● What you are asked to do: Those lines of the following listing which contain the string "agent" should be returned.

● Provided material:
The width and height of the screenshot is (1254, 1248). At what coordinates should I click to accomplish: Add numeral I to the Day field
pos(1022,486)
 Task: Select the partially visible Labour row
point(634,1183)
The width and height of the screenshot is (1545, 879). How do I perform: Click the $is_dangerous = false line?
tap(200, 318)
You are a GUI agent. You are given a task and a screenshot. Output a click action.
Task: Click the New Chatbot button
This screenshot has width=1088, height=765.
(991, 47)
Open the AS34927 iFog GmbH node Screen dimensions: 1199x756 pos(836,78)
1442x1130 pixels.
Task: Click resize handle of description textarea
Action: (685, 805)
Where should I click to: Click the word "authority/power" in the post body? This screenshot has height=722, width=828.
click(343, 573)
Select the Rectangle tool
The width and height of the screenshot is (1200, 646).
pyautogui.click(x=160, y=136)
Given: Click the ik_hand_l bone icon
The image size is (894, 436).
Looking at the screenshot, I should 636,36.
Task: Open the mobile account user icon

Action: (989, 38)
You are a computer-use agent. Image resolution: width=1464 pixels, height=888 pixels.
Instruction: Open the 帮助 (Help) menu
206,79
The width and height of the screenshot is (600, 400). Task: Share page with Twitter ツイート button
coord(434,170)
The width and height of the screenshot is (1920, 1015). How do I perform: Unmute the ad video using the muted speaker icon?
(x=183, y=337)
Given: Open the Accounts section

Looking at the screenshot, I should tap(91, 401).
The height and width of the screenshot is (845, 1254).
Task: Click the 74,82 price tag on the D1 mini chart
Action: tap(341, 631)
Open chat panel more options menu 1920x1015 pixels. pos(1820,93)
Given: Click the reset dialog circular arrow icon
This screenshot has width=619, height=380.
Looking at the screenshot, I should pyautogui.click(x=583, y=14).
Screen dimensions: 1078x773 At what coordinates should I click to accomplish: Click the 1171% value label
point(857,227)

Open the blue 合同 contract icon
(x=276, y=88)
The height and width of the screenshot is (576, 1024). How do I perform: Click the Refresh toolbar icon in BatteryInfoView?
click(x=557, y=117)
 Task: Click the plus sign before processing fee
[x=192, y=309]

● Worked solution:
You are a GUI agent. You are given a task and a screenshot. Output a click action.
You are a computer-use agent. Image resolution: width=1464 pixels, height=888 pixels.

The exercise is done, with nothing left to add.